What the exercise asks: Copy out exactly the lines spanning the line with "How do I perform: Click" to the line with "Open the USDT currency selector", inclusive, from the data underneath, with no pictures.

Information:
--------------------------------------------------

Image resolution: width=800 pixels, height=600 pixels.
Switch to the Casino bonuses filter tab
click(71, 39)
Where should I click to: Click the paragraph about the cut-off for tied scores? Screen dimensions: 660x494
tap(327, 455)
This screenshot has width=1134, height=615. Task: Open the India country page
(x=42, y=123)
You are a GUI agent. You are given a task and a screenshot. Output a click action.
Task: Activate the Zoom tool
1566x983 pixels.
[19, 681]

--------------------------------------------------

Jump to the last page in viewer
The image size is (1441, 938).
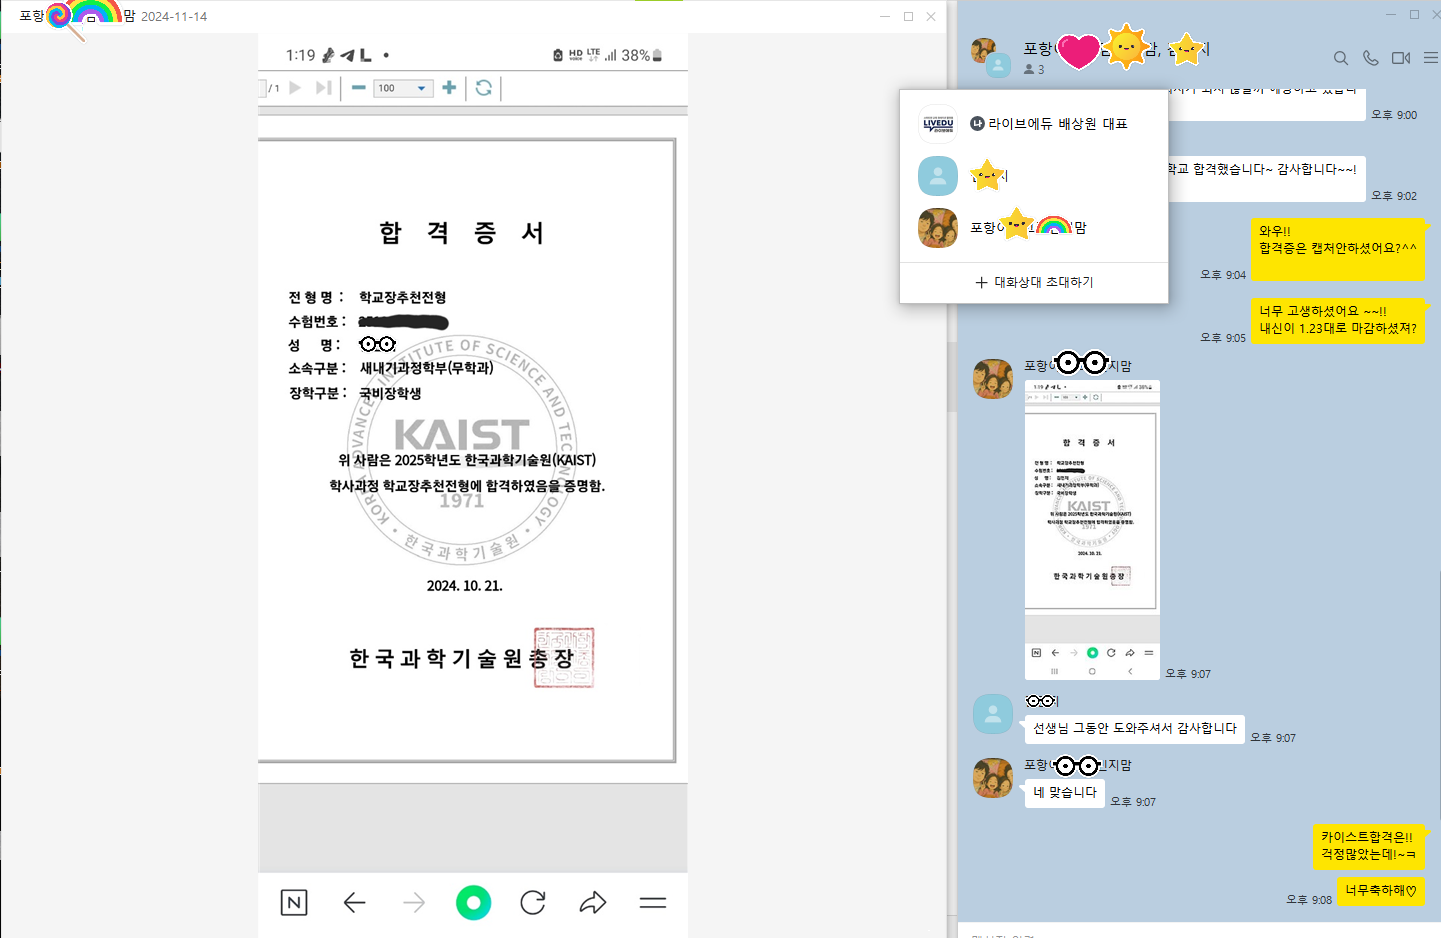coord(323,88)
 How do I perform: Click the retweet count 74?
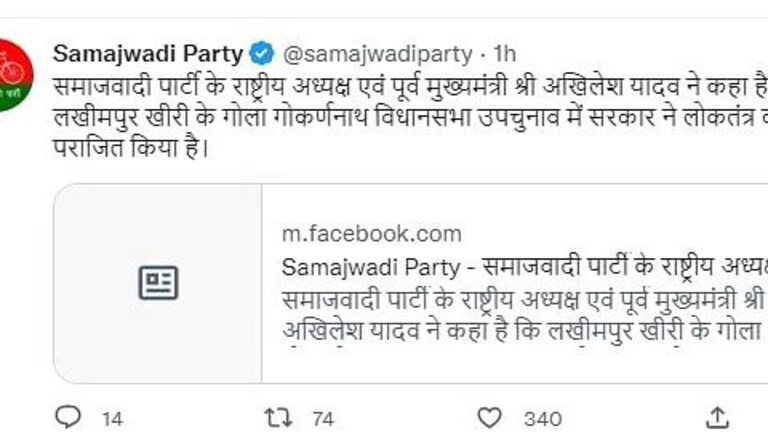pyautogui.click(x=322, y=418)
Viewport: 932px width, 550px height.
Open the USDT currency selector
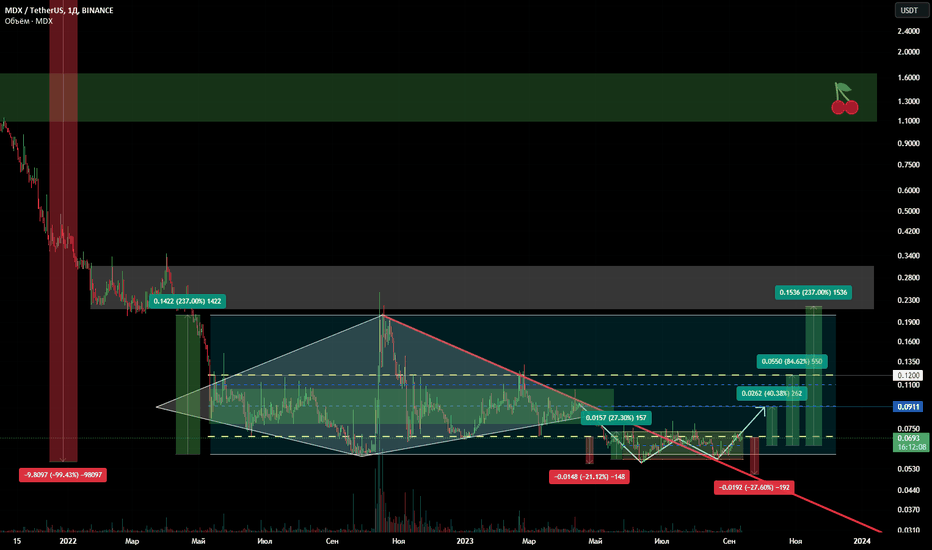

--------------------------------------------------

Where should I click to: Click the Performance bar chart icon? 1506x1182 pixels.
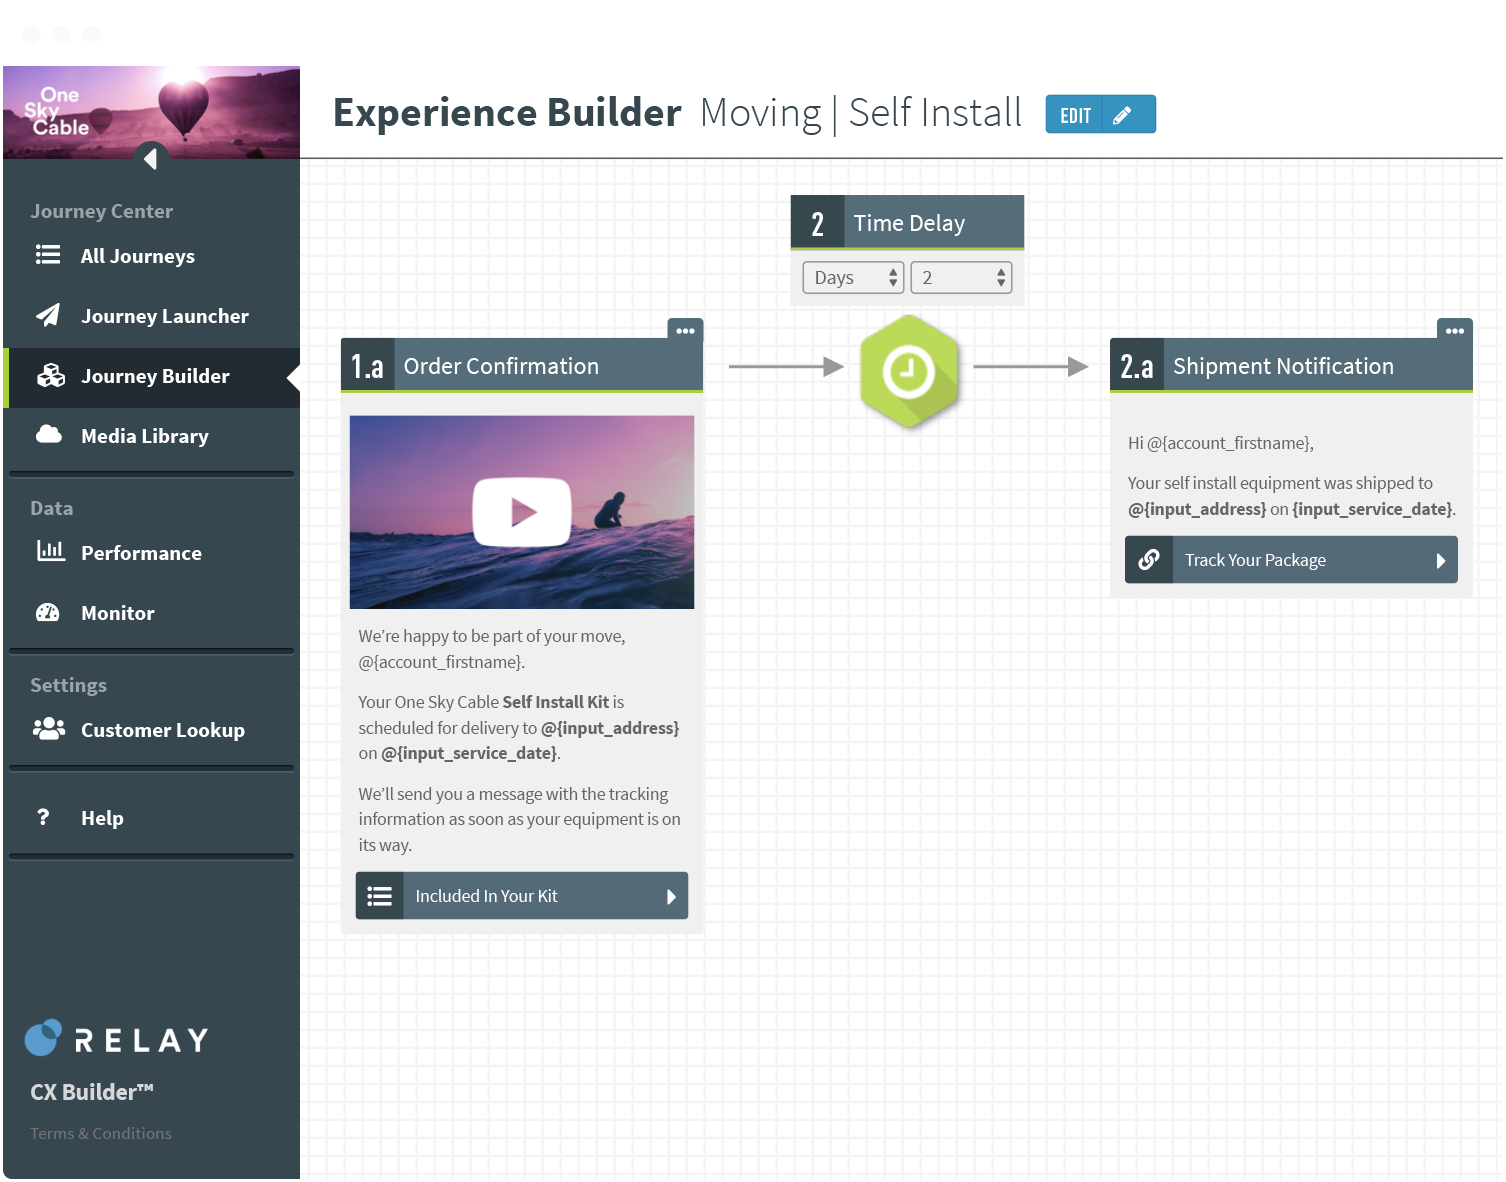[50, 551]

--------------------------------------------------

Solution for this exercise:
 How do I perform: Click the retweet count 74?
pyautogui.click(x=322, y=418)
Viewport: 932px width, 550px height.
Open the USDT currency selector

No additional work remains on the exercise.